───── Excerpted data ─────

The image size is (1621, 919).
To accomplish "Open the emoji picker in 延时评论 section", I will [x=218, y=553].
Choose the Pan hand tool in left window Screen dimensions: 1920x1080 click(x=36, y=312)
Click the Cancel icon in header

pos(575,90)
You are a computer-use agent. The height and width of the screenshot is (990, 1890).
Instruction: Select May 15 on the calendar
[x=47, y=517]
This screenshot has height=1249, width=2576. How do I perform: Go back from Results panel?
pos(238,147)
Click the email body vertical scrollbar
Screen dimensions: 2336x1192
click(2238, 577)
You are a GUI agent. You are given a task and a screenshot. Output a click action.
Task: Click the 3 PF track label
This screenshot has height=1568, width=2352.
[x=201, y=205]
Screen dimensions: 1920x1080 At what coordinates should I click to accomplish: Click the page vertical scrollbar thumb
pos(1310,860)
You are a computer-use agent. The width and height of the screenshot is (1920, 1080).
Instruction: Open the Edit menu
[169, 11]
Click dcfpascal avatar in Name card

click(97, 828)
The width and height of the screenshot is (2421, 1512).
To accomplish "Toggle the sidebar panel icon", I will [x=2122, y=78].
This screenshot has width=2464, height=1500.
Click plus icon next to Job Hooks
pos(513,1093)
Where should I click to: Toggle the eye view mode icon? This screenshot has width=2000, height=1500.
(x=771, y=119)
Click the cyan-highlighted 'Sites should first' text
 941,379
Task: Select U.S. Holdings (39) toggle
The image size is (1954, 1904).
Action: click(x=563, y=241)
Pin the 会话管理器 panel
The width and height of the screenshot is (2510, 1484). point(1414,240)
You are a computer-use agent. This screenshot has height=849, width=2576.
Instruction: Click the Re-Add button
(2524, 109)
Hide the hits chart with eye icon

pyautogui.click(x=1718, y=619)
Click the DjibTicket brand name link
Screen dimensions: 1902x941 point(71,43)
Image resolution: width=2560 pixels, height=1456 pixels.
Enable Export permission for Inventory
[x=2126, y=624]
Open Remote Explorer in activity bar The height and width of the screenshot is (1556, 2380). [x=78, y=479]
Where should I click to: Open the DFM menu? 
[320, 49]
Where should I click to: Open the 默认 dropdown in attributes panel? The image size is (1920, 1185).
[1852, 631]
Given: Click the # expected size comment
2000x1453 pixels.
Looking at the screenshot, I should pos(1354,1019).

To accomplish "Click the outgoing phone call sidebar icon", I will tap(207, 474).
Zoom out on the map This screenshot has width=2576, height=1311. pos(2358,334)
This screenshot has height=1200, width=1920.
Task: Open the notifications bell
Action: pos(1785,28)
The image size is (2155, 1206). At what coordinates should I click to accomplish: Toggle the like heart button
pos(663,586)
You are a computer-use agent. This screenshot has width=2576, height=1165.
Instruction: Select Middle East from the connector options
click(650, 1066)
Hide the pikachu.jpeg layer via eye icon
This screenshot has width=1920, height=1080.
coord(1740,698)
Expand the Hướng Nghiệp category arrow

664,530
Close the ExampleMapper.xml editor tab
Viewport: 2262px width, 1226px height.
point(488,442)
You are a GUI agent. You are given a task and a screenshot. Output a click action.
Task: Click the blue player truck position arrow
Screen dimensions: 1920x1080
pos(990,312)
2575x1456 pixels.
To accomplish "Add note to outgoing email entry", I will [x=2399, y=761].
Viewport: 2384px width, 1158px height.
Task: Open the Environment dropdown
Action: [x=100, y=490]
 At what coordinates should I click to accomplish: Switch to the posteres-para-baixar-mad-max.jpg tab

─────

__Directions for this task__
Print exactly, and only, the lines from the line containing "2575x1456 pixels." through the final line of the records, both included.

__Solution to the problem__
2575x1456 pixels.
To accomplish "Add note to outgoing email entry", I will [x=2399, y=761].
Viewport: 2384px width, 1158px height.
Task: Open the Environment dropdown
Action: [x=100, y=490]
 At what coordinates should I click to accomplish: Switch to the posteres-para-baixar-mad-max.jpg tab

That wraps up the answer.